Locate every line in the records below that contains the string "minimize", and copy each of those lines.

Items stored from a collection:
START
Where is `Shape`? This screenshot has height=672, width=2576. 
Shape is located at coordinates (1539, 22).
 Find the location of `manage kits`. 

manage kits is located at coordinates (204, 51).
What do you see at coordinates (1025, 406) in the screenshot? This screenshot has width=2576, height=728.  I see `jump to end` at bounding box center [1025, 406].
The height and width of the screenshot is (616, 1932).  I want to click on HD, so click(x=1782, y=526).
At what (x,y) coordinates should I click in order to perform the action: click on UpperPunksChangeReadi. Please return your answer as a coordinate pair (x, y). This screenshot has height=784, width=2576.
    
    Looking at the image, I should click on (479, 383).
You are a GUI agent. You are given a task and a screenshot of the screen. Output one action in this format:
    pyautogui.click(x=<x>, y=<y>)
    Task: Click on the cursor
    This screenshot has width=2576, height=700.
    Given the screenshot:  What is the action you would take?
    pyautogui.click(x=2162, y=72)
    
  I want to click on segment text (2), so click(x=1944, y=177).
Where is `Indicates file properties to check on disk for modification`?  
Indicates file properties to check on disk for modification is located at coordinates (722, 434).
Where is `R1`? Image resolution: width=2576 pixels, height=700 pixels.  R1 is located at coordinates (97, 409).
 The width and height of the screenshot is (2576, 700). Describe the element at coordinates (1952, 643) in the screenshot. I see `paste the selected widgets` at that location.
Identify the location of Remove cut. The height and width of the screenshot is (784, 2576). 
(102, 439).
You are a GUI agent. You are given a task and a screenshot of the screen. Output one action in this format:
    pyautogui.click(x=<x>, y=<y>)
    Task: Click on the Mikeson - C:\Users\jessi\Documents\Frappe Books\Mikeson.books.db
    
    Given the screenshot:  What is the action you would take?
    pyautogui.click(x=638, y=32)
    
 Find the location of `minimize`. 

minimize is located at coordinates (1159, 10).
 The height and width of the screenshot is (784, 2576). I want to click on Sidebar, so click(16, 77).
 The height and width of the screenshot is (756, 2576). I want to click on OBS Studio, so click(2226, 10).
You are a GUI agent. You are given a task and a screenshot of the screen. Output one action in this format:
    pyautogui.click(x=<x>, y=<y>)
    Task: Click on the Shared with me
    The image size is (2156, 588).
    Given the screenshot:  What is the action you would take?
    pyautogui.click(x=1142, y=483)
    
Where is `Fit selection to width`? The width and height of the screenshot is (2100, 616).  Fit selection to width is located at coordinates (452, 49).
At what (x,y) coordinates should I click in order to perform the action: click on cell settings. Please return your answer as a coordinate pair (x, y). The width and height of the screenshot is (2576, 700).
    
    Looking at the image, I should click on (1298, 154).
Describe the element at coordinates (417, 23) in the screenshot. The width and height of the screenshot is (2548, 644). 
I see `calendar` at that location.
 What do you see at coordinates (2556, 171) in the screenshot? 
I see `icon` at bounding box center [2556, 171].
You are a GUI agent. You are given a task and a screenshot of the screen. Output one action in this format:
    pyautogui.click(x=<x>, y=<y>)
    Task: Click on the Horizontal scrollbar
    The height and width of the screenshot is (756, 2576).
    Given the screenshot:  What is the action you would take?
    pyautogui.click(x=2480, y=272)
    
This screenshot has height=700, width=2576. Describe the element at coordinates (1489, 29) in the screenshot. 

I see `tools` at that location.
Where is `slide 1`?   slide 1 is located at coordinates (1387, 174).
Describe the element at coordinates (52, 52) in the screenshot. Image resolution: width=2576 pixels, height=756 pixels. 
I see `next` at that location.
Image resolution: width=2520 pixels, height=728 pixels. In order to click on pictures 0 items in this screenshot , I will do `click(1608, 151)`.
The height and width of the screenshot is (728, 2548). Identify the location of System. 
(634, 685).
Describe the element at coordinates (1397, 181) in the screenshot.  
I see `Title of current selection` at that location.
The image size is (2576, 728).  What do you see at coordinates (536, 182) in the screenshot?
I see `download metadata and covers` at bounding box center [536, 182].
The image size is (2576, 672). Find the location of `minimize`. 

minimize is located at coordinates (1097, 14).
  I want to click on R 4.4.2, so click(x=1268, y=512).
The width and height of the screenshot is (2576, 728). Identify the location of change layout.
END
__Output of the exercise__:
 Find the location of `minimize`. 
minimize is located at coordinates (1159, 10).
The image size is (2576, 672). Find the location of `minimize`. 
minimize is located at coordinates (1097, 14).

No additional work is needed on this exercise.